In questa situazione si parla di Hung Parliament (Parlamento appeso) ovvero un parlamento senza una maggioranza governativa. Questa situazione, che era già chiara dopo le 23, ha portato ad un deprezzamento della sterlina del 2% nei confronti del dollaro in pochi minuti (sotto, il grafico).

Deprezzamento della sterlina nei confronti del dollaro

Elezioni in Gran Bretagna, lo scenario attuale

La May ha perso ma la palla resta in mano ai Tories, o con un governo di minoranza o con una maggioranza di due voti grazie al supporto esterno degli unionisti protestanti irlandesi (facendo aumentare la distanza e la tensione con i cattonordirish).
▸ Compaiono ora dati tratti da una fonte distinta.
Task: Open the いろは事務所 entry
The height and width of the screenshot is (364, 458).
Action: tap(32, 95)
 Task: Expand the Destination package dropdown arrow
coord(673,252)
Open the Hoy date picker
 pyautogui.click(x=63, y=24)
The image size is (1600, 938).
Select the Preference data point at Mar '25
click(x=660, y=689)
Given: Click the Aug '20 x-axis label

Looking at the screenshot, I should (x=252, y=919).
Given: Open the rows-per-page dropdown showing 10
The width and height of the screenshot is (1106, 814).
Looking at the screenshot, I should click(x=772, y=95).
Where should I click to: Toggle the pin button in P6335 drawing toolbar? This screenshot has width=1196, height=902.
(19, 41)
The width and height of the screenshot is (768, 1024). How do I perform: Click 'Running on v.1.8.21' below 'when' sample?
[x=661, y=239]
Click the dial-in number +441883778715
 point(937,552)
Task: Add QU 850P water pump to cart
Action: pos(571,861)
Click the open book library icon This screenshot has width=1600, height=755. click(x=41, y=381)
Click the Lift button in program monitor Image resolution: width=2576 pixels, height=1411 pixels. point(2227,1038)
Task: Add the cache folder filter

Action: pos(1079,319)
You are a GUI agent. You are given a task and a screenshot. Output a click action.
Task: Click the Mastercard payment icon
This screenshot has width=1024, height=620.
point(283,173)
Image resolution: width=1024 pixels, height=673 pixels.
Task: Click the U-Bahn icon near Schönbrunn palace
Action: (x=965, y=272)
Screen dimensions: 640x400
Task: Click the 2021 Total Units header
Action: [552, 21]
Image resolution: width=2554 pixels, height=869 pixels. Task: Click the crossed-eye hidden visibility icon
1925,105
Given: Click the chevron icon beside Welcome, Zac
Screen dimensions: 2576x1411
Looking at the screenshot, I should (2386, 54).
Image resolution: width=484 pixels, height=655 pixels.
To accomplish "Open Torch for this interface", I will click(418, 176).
I negoziati per la Brexit si potrebbero annunciare duri per chiunque siederà al tavolo al posto della May.

Le voci dicono che il suo successore a Downing Street sarà l’ex sindaco di Londra Boris Johnson, uno dei “brexiters” più accesi, altri invece puntano su Philip Hammond, l’ex Ministro degli esteri del Governo Cameron.